2. Wachsende Datenmengen bei der europä­i­schen Sicher­heits­zu­sam­me­n­a­r­beit – veraltete und zersplit­terte Rechts­grund­lagen

Das Datenschutzrecht für die polizeiliche Zusammenarbeit in der Europäischen Union war bisher stark fragmentiert und entsprach weder dem Stand der Zusammenarbeitspraxis noch der technischen Entwicklung (kritische Würdigung bei Boehm 2012: 175ff.; Gutiérrez Zarza 2015; de Hert & Papakonstantinou 2015: 181ff.).

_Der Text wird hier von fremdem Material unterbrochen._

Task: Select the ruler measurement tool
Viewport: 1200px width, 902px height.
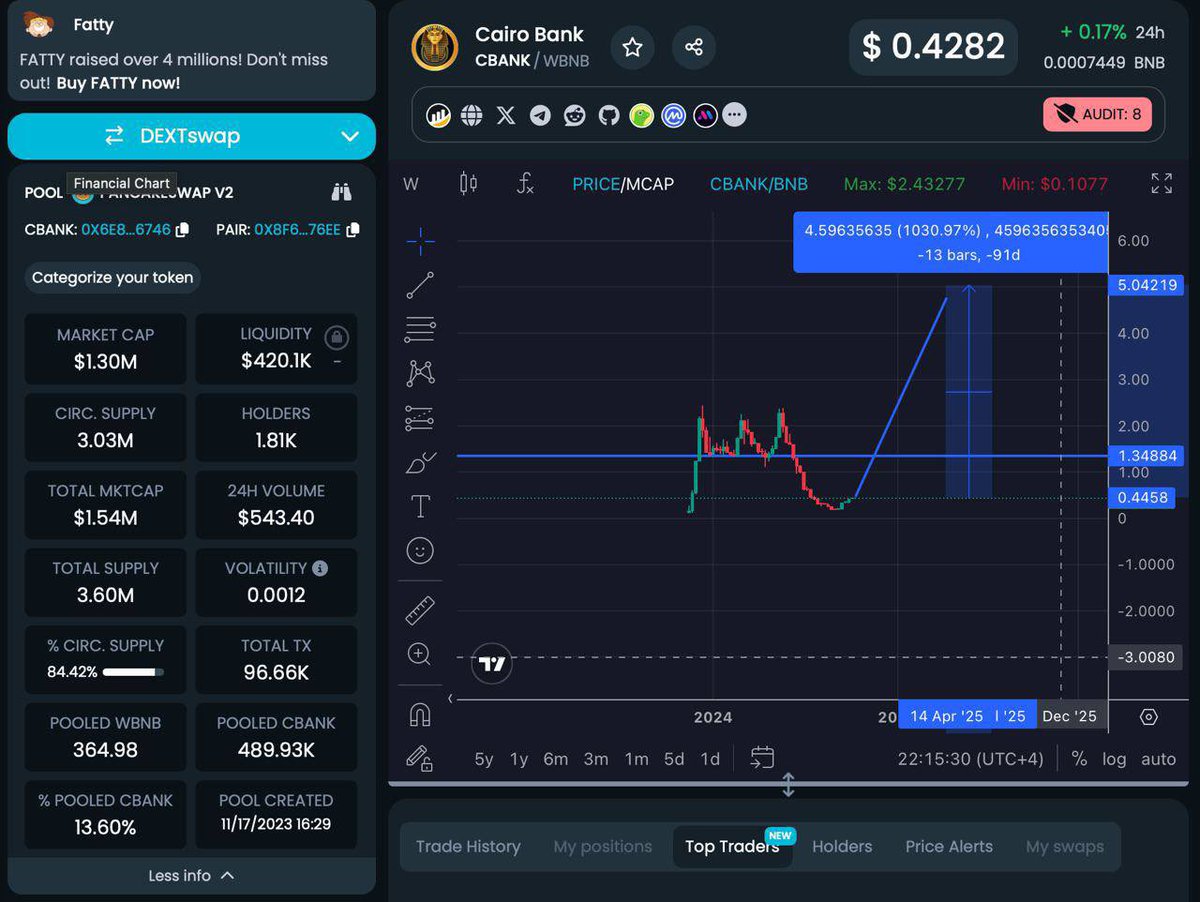Action: (x=420, y=610)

Ein Kernelement der polizeilichen Informationszusammenarbeit in Europa ist der Datenaustausch über zentralisierte Datenbanken, der allerdings von der Richtlinie (EU) 2016/680 gar nicht erfasst wird. Datenbanken wie das Schengener Informationssystem und die Europol-Datensammlungen enthalten wachsende Mengen personenbezogener Daten, ebenso Eurodac und das Visainformationssystem als Datenbanken, die für die Migrationssteuerung errichtet wurden, aber in erheblichem Umfang von Sicherheitsbehörden mit genutzt werden. In den nächsten Jahren werden neue Datenbanken im Zusammenhang mit der Außengrenzsicherung der EU (Entry-Exit-System) hinzukommen. Diese Datenbanken werden von eu-LISA, der 2012 gegründeten EU-Agentur für das Betriebsmanagement von IT-Großsystemen im Bereich Freiheit, Sicherheit und Recht verwaltet und betrieben. Da die Richtlinie – ebenso wie die DSGVO – nicht für die Datenverarbeitung durch die EU-Organe und -Agenturen gilt, ist die Rechtslage weiterhin zersplittert. Jede Datenbank hat eigene Rechtsgrundlagen und Kontrollstrukturen. Zwar ist bei der Überführung der Rechtsgrundlagen aus der ehemaligen dritten EU-Säule in verbindliche EU-Verordnungen zu beobachten, dass die Datenschutzbestimmungen ausführlicher werden. Die Potentiale für eine Vereinheitlichung auf hohem Niveau wurden aber bisher nicht ausgeschöpft (näher hierzu Aden 2016: 334ff.). Pläne, die „Interoperabilität“ dieser Datenbanken zu erhöhen,[4] also die Trennung zwischen den Datenbeständen für Recherchezwecke teilweise aufzuheben, werden eine Neukonzeption des Datenschutzes erfordern (hierzu FRA 2017).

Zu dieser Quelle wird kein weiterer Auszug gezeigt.